▸ **EXERCISE INSTRUCTIONS**
A - In the HERS air pollution passage, rewrite the part from "1. The broad" up to and including "Analysis, September 1996.", renaming "Federal Highway Administration" as "FHWA".
B - Write the next portion of the HERS air pollution passage, continuing after its final sentence.

***** SELECTED TEXT *****

1. The broad outline for these procedures was developed by Apogee Research under contract to the Federal Highway Administration, and is documented in the report Procedures for Incorporating Air Pollution Effects in the HERS Model for National Highway Investment Analysis, September 1996.


Figure F-1. Overview of HERS Procedure for Estimating Air Pollution Costs

Figure F-1. Overview of HERS Procedure for Estimating Air Pollution Costs

F.1.2 Critical Assumptions

Differences in air pollutant emissions generated by changes between baseline and improved travel conditions are assumed to contribute directly to changes in atmospheric concentrations of those pollutants. In turn, the total costs of damages to human health and property from air pollution are assumed to vary in response to changes in these atmospheric concentrations. Thus potential improvements to a HERS sample section are assumed to alter total air pollution damage costs in exact proportion to any change in pollutant emissions generated by vehicles traveling on the section that results from an improvement. HERS uses widely-accepted estimates of the dollar value of health and property damages caused per ton of each major pollutant to calculate air pollution costs from travel on sample sections under baseline and improved conditions.

Because the air pollution cost estimates used by HERS represent nationwide averages for dollar damages to human health and property caused by individual pollutants, they reflect the exposure of residents and property to air pollution that occurs at typical U.S. population and development densities. For pollutants that tend to remain concentrated near their original source, HERS scales these average per-ton damage costs upward to reflect the greater population and property exposure to emissions of those pollutants from vehicles using sample sections located in urban areas. Conversely, HERS scales these nationwide average damage costs downward to reflect the lower population and development densities that typically surround sample sections located outside urban areas. For pollutants that tend to disperse widely, HERS applies nationwide average damage costs per ton of emissions generated by travel on both urban and non-urban sample sections.

***** PROVIDED MATERIAL *****

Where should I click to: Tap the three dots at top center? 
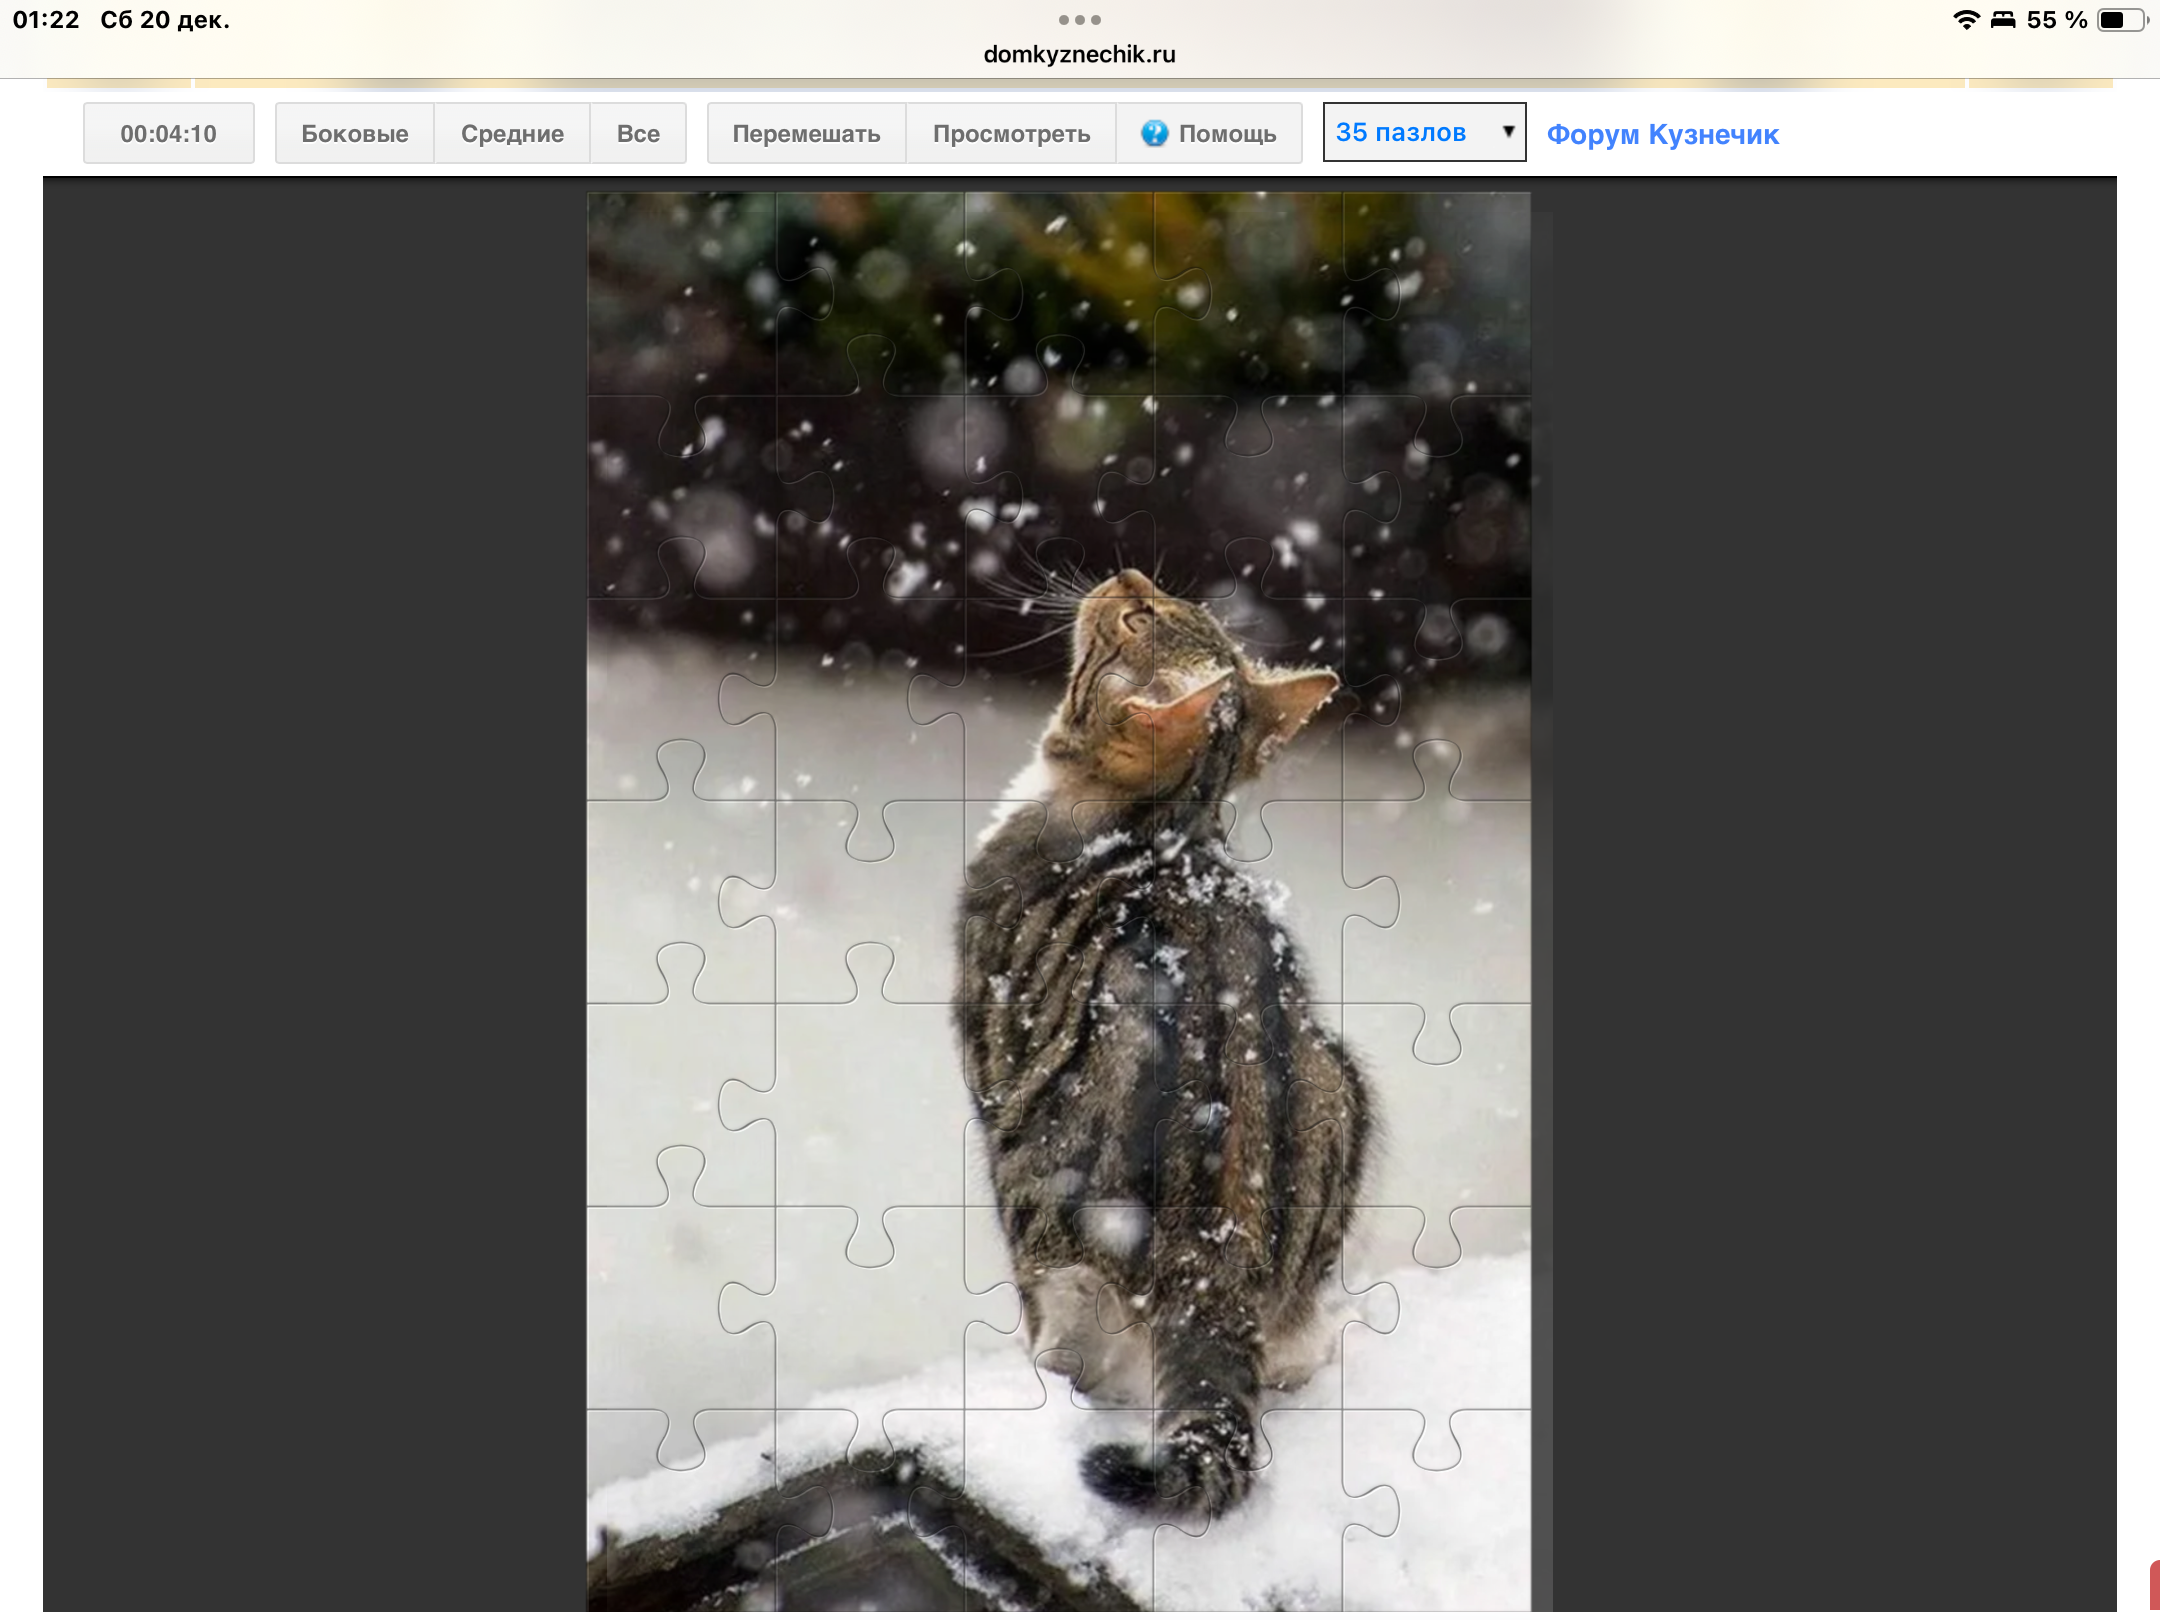(x=1079, y=20)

*****

▸ **THE RESPONSES**
A -
1. The broad outline for these procedures was developed by Apogee Research under contract to the FHWA, and is documented in the report Procedures for Incorporating Air Pollution Effects in the HERS Model for National Highway Investment Analysis, September 1996.

B -
HERS estimates the changes in costs from air pollution damages that would result from all candidate improvements to a sample section during the current and each future funding period. Because the per-mile rates at which motor vehicles emit most air pollutants are expected to decline throughout the time horizon considered by HERS, air pollution costs on most sample sections are expected to fall throughout the foreseeable future under both baseline and improved travel conditions. As a result, differences in air pollution costs between baseline and improved conditions - and thus the changes in air pollution costs that HERS includes among the benefits or disbenefits resulting from candidate improvements - are expected to decline during each successive future funding period considered by the model.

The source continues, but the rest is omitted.